The implementation of Industry 4.0 solutions, currently observed in various branches of the manufacturing industry, is expected to result in a transition from traditional production systems to smart, more flexible, autonomous, and reconfigurable cyber–physical systems. It is related to the transition from intelligent production based on knowledge to smart production based on data and knowledge, where the term “smart” refers to the creation, acquisition, and use of data, which use both advanced information and communication technologies, as well as advanced data analysis. As a result, future production systems and their management methods will be supported by real-time data transmission, exchange, and analysis technologies along with simulation and optimization based on digital models [1,2,3]. Scientific and industrial research in this area is supported by developing key technologies related to the concept of Industry 4.0, such as the Internet of Things, big data, cloud computing, Embedded Systems, and artificial intelligence. The creation of a communication interface between the digital and physical world through the integration of computations, networks, and physical resources is called cyber–physical systems (CPSs), and, concerning production systems, Cyber–Physical Production Systems (CPPSs) [2,4,5]. Apart from physical elements, a cyber–physical system is characterized by a cyber layer, the main element of which is a virtual component—a digital twin (DT) of the production system. DTs are taking a central position in new-generation intelligent production through integration with a CPPS, and their architecture should allow simultaneous access to production data and their processing [5,6]. A CPS, therefore, is a system that aggregates available information to predict conditions in production plants and demonstrates the advantages of additional optimization through data collection, analysis, and processing, and also helps to make decisions through control or prediction [7,8,9].

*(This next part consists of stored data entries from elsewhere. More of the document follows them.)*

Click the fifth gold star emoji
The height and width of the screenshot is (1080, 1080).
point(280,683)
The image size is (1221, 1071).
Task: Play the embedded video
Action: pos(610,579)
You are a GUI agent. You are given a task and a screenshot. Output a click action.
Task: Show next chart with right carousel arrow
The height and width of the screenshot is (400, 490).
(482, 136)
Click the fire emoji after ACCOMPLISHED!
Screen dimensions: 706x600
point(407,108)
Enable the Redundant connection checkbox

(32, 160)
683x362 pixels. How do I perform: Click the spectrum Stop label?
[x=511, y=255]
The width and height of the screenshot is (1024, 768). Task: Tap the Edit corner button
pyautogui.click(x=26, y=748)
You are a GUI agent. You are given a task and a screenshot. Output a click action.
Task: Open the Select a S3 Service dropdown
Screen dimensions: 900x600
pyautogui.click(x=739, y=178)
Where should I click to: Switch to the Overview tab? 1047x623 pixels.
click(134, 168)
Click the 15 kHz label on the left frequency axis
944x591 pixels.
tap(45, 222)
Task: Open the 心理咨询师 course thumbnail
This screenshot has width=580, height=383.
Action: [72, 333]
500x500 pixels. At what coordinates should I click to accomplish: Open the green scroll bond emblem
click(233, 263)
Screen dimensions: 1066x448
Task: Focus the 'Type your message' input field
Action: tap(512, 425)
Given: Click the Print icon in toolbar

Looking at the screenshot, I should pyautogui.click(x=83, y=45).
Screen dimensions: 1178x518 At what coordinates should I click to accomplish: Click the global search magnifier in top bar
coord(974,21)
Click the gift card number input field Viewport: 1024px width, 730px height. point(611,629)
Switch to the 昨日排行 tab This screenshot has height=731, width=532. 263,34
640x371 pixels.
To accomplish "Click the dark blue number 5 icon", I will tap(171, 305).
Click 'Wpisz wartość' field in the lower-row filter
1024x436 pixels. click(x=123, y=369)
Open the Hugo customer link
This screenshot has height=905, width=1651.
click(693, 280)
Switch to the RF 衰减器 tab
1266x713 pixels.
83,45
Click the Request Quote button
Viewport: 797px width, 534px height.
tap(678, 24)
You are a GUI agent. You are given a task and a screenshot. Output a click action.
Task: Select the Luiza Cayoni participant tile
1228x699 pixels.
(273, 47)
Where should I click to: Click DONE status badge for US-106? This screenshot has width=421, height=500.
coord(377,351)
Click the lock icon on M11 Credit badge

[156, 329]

In this context, the search for easily industrially applicable and effective methods for creating DTs is particularly topical. It is a challenge currently faced by researchers and engineers of production systems. As recent research shows, the creation of digital twins, which are the central element of a CPPS, can be successfully implemented using discrete-event computer simulation models [10,11,12,13,14]. The very concept of a twin, in the sense of a prototype/copy of an existing object that mirrors actual operating conditions in order to simulate its behavior in real time, appeared during NASA’s Apollo program [15]. Since then, computer simulation methods and tools have undergone a process of continuous development, passing through phases from individual applications of simulation models to supporting the solution of specific problems and areas through simulation-based system design support, today’s digital twin concepts, where simulation models constitute the center of the functionality of the CPS [14,15]. A simplified view of the system architecture is shown in Figure 1.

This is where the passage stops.